_Sayfa Alıntısı_:

╭──

Buradaki beni etkileyen üçüncü manzara ise Huangshan dağındaki çok sayıda birbiri ardına sıralanan dimdik tepeler vardır. Ayrıca bazı tepelerde ise inanılmaycak şekilde hayvan ve insan figürlerine benzeyen taşlar vardı.Huangshan dağı doğal güzelliklerin yanı sırasında ayrıca Çin kültüründe ve Taoizimden derin izlere sahiptir.Dünyanın neresinde olursa olsun dağlar toplumlarının dini inanışları açısından önemli yerler olmuştur.Bizim gibi gezmek için gelenlerde olurkan Taoizim inancına sahip insanların buraya ibadet için geliyor.

╰──

_Veri Alıntıları_:
╭──

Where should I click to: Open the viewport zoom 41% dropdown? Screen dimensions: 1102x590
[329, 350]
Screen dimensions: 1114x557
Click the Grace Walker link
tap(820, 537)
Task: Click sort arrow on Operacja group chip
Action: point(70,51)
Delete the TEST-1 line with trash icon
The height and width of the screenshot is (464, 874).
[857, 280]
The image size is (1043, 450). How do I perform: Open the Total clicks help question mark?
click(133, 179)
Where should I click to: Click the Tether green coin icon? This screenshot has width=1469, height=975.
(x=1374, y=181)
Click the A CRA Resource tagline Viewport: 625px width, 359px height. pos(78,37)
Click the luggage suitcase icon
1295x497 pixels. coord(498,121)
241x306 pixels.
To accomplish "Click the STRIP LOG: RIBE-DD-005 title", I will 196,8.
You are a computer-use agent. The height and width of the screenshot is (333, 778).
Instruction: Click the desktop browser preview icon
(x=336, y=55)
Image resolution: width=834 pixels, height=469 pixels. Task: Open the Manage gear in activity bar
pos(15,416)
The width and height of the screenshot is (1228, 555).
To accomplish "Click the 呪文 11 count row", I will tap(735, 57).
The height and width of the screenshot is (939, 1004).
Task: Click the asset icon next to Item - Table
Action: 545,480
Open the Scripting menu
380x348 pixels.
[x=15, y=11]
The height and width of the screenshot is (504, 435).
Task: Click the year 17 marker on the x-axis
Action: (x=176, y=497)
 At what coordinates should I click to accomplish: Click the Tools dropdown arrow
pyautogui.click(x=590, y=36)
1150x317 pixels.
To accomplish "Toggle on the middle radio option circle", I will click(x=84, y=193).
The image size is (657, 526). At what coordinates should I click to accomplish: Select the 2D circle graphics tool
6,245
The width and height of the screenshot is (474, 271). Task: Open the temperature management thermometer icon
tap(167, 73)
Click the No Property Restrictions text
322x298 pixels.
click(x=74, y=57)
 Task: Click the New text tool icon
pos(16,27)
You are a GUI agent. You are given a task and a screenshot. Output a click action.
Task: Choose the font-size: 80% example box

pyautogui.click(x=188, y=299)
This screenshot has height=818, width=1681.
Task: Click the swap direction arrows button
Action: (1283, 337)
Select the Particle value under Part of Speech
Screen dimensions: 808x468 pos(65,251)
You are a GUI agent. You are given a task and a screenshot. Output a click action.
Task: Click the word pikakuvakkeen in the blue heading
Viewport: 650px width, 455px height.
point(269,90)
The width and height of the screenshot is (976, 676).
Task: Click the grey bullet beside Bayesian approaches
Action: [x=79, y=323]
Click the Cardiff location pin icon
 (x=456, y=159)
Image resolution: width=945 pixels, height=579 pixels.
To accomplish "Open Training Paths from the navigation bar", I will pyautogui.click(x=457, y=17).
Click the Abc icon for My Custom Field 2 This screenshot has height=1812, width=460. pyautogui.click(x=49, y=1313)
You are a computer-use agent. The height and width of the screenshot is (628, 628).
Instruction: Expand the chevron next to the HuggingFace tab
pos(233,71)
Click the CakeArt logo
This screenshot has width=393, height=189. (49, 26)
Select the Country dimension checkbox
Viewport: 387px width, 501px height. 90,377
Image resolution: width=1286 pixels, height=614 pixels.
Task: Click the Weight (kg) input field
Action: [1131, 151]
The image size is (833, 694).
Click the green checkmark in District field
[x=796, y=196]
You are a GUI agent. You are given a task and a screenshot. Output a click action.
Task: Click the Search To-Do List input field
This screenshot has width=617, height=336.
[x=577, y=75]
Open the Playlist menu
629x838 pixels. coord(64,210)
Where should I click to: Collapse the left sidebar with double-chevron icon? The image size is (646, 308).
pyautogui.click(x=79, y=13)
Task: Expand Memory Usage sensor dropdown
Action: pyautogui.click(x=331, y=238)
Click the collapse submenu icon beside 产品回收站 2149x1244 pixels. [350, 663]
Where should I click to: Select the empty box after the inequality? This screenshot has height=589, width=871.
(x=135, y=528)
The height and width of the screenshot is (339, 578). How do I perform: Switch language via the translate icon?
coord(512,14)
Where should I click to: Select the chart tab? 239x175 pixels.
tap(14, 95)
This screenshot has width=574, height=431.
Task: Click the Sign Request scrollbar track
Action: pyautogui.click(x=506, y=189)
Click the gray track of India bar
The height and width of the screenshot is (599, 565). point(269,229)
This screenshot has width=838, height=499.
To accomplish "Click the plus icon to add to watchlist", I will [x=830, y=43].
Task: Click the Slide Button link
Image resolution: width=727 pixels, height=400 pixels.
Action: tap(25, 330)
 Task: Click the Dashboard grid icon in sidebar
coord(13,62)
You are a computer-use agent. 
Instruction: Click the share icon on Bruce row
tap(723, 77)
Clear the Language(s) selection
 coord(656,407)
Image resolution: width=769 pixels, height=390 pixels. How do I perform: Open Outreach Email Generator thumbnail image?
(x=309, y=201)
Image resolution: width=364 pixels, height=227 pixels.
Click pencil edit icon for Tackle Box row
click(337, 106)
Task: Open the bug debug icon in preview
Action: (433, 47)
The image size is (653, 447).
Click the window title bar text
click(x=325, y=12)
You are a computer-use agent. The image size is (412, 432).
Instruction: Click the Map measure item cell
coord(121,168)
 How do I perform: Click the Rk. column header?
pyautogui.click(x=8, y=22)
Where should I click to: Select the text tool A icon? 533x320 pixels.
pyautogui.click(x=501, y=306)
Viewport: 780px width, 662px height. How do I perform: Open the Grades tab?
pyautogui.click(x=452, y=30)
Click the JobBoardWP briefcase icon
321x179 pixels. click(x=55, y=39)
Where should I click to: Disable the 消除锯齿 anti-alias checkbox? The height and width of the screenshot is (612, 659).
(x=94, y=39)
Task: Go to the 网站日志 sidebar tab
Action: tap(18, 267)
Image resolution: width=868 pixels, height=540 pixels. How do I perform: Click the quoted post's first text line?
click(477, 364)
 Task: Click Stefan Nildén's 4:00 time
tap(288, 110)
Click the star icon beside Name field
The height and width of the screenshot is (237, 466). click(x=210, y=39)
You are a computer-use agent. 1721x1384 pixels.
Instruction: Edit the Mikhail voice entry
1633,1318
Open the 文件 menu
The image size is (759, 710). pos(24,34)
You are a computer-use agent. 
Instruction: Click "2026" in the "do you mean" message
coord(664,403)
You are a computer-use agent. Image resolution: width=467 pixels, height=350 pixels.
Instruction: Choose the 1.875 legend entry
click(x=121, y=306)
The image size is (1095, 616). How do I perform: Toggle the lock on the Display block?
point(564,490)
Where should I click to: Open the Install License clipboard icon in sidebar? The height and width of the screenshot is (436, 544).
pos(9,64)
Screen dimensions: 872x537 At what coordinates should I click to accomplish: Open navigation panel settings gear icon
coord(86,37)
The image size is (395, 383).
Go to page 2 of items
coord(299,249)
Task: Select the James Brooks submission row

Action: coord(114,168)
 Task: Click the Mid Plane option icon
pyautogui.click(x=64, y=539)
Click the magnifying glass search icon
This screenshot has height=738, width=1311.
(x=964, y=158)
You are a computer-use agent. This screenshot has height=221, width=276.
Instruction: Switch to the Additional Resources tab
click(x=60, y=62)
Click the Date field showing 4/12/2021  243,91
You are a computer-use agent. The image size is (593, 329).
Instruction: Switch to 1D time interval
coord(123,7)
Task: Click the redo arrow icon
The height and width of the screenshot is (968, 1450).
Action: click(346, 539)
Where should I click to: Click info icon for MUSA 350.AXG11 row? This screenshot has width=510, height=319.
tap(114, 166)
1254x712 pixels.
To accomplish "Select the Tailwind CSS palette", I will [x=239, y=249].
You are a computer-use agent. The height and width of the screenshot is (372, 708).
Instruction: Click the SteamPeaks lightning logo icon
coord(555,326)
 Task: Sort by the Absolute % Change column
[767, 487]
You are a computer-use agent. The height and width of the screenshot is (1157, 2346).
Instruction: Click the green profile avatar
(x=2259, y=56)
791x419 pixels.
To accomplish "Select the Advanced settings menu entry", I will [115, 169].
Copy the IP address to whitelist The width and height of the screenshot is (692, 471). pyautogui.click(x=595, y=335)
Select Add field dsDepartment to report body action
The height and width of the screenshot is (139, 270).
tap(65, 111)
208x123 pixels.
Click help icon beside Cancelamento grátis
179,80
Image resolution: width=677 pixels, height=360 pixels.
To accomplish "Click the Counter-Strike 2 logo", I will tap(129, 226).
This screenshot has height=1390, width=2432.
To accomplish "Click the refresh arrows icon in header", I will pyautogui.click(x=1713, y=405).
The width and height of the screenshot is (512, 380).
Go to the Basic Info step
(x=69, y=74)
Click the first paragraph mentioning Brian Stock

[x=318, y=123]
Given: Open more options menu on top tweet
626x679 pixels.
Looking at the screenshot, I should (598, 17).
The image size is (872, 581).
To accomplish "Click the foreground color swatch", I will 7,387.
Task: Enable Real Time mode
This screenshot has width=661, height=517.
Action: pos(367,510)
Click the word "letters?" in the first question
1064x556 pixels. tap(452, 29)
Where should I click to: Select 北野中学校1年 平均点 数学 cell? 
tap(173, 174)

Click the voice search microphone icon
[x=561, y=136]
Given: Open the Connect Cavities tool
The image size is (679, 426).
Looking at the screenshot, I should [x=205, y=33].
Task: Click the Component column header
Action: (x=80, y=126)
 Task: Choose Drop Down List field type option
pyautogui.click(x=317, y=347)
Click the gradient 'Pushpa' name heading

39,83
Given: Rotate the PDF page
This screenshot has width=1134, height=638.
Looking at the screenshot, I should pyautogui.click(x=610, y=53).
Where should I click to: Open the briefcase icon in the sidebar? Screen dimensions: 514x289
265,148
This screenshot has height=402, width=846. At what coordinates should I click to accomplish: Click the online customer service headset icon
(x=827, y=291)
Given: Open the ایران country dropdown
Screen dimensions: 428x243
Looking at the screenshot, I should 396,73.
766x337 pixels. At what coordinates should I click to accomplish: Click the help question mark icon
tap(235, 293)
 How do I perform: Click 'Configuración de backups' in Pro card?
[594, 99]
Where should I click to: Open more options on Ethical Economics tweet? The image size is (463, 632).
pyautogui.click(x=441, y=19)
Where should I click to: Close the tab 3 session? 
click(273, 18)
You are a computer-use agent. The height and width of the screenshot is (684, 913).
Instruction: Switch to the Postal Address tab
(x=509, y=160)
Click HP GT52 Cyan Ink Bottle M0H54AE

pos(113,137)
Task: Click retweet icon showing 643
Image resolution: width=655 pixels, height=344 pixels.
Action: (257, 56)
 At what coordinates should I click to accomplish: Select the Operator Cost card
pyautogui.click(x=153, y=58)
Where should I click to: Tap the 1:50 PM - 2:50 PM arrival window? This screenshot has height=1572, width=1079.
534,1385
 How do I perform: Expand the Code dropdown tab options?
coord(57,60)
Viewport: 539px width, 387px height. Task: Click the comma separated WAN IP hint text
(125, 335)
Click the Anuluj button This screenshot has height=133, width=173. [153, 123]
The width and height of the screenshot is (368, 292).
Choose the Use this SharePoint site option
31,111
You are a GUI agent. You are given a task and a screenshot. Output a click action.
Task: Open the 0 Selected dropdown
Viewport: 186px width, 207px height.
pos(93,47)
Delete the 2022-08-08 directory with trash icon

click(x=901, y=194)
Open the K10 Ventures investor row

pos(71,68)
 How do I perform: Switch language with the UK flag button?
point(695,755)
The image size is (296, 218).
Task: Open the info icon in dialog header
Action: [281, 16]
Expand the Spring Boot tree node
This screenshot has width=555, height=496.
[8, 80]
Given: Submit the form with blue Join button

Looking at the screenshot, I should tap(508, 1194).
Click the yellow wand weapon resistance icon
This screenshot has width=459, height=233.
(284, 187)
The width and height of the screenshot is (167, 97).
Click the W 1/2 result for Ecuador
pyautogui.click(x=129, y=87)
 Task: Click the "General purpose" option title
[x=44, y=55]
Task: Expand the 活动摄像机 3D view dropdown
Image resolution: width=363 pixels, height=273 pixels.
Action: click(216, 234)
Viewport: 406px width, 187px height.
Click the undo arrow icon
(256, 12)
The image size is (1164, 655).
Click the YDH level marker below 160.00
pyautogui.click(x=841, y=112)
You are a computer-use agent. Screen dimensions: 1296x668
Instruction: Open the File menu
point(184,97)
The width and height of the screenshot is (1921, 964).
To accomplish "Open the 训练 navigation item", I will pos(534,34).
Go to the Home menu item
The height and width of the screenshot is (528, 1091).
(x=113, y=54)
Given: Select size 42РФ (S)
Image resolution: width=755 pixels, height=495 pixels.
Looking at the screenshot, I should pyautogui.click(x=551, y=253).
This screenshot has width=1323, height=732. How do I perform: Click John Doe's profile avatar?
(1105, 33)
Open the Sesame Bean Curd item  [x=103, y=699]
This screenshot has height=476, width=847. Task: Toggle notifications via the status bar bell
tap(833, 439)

╰──

Sayfa alıntısındaki "Buradaki beni etkileyen" ifadesinden "ibadet için geliyor." ifadesine kadar olan kısmı hiçbir değişiklik yapmadan yazınız. Yalnızca sayfa alıntısını esas alınız.

Buradaki beni etkileyen üçüncü manzara ise Huangshan dağındaki çok sayıda birbiri ardına sıralanan dimdik tepeler vardır. Ayrıca bazı tepelerde ise inanılmaycak şekilde hayvan ve insan figürlerine benzeyen taşlar vardı.Huangshan dağı doğal güzelliklerin yanı sırasında ayrıca Çin kültüründe ve Taoizimden derin izlere sahiptir.Dünyanın neresinde olursa olsun dağlar toplumlarının dini inanışları açısından önemli yerler olmuştur.Bizim gibi gezmek için gelenlerde olurkan Taoizim inancına sahip insanların buraya ibadet için geliyor.